After parting company from everyone at Keldoran’s office, Han headed off on his own into the city. He contemplated all that he had heard from each of the different visitors (there were a lot of visitors!) as he found a lift and made his way to the lower levels.

Nobody seemed to notice the average-looking human façade that he wore, which was just as he liked it. It made moving around the city easier for him. Changelings in their natural form were not a common sight in Sharn, nor a very welcome one. It was an interesting contradiction; going about in his natural form would cause most people to instantly distrust him because he could change form, whereas going about disguised as another race would allow him to blend in and be more readily accepted...

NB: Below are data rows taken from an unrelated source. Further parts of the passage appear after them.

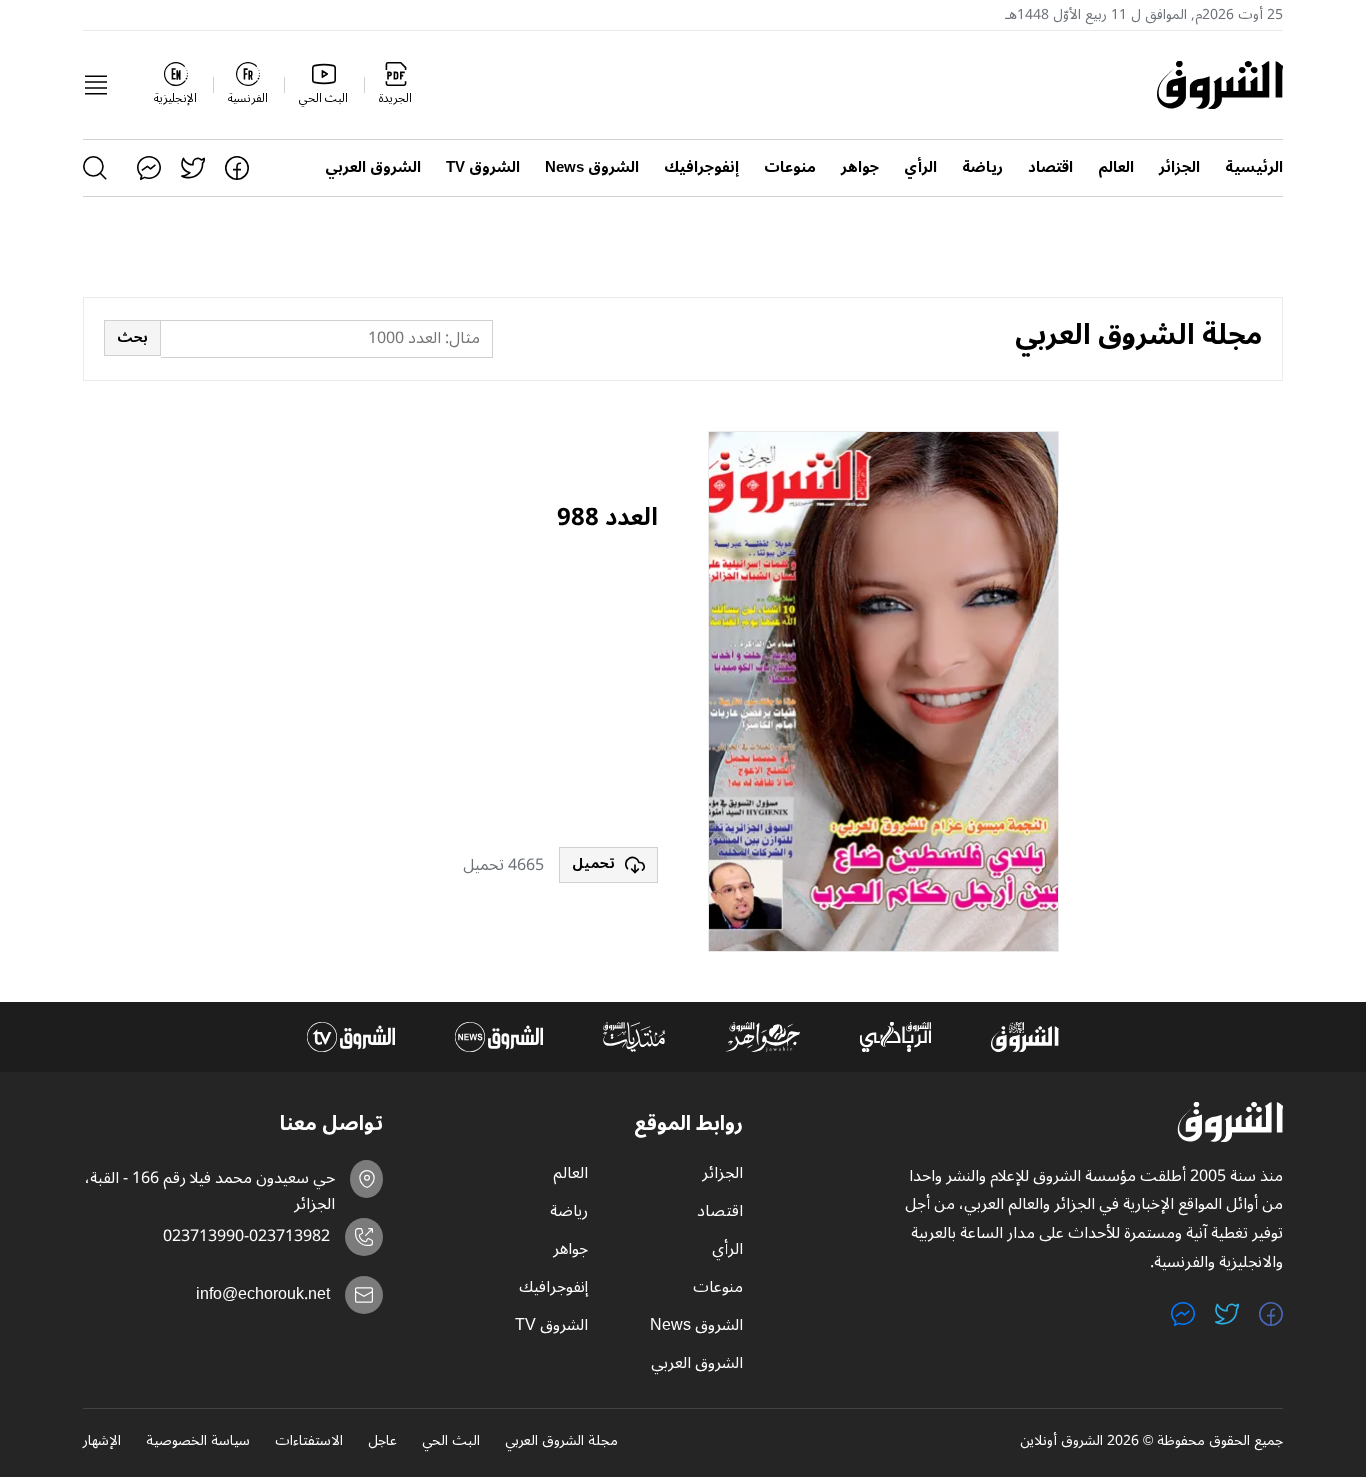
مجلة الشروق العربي (561, 1442)
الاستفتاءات (309, 1442)
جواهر (860, 167)
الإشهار (102, 1442)
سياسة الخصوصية (198, 1442)
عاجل (382, 1442)
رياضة (982, 167)
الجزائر (1179, 167)
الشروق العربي (373, 167)
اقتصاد (1050, 167)
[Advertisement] (508, 692)
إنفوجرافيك (701, 167)
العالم (1116, 167)
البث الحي (451, 1442)
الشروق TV (483, 167)
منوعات (790, 167)
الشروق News (592, 167)
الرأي (920, 167)
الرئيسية (1254, 167)
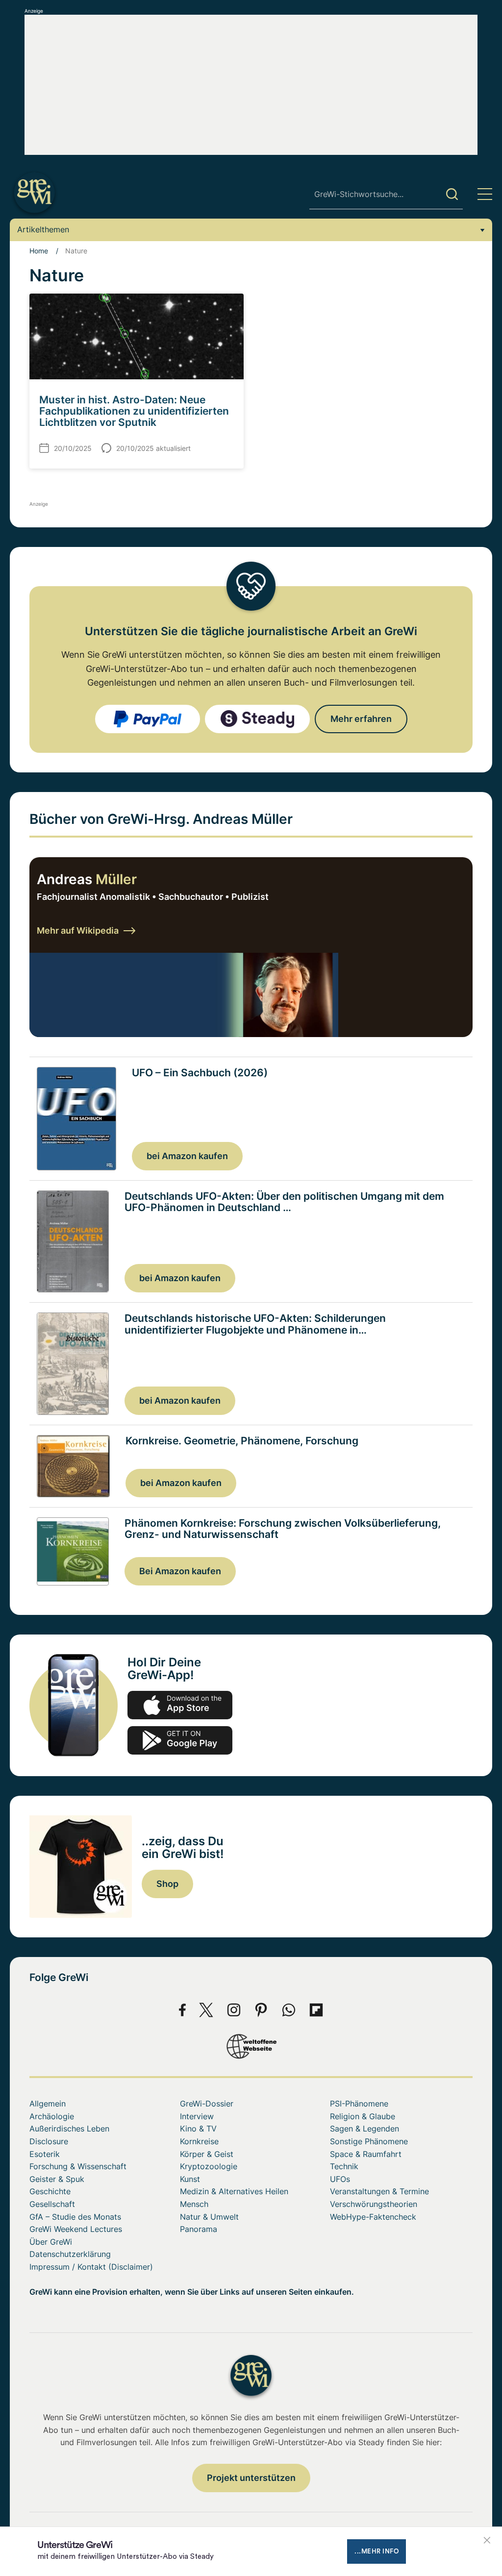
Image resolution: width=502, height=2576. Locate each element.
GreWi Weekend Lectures (75, 2229)
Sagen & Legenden (364, 2128)
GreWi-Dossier (206, 2103)
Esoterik (44, 2154)
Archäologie (51, 2116)
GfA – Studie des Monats (75, 2217)
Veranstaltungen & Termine (379, 2191)
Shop (167, 1884)
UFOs (340, 2179)
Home (38, 251)
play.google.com (179, 1740)
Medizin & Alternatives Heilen (234, 2191)
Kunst (190, 2179)
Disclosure (48, 2141)
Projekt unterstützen (251, 2478)
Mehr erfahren (361, 719)
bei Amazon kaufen (187, 1156)
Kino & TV (198, 2128)
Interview (197, 2116)
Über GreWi (50, 2242)
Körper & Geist (206, 2154)
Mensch (194, 2204)
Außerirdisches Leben (69, 2128)
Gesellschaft (52, 2204)
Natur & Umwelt (209, 2217)
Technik (344, 2166)
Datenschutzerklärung (70, 2254)
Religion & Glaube (362, 2116)
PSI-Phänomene (359, 2103)
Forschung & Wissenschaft (77, 2166)
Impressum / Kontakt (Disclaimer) (91, 2267)
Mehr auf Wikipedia (78, 930)
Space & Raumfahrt (366, 2154)
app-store (179, 1705)
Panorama (198, 2229)
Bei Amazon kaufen (180, 1571)
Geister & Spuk (56, 2179)
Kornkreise (199, 2141)
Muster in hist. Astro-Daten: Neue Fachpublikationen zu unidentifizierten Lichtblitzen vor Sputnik (134, 411)
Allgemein (47, 2103)
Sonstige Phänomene (369, 2141)
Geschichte (50, 2191)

That’s what surprised him most when he saw the changeling walking towards him in broad daylight in the middle of the city. The woman was wearing a simple outfit consisting of a white blouse with a black leather vest over a pair of dark grey trousers. Her boots had buckles all the way up her calves, and she jingled faintly as she walked. A pair of dark blue tinted glasses perched on the end of her almost non-existent nose. She had pale grey skin, long silky white hair, and milky white irises that seemed to be looking straight at him.

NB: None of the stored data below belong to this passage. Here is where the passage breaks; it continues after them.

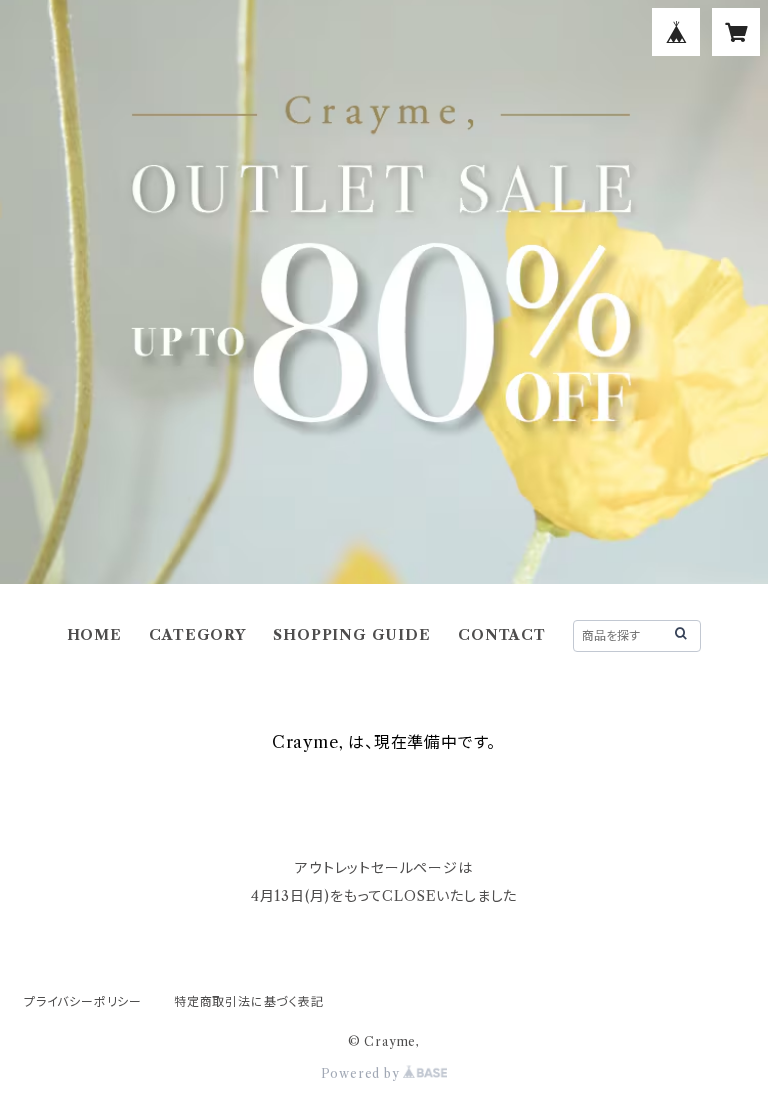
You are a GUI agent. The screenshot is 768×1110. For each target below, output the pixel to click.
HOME (94, 635)
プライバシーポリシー (83, 1001)
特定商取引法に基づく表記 (249, 1001)
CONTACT (502, 635)
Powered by (362, 1073)
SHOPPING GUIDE (351, 635)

Correction; she was looking straight at him.

Not only that, but she was walking straight towards him as well.

“Greetings, brother,” she said, stopping in his path an arm’s length away. She cocked her head to the side and put her hands in the front pockets of her trousers. A lop-sided smile tugged at the corner of her rather featureless mouth as she studied the face Han wore. “Not bad. Not bad at all. I like the eyes the most. Very convincing.”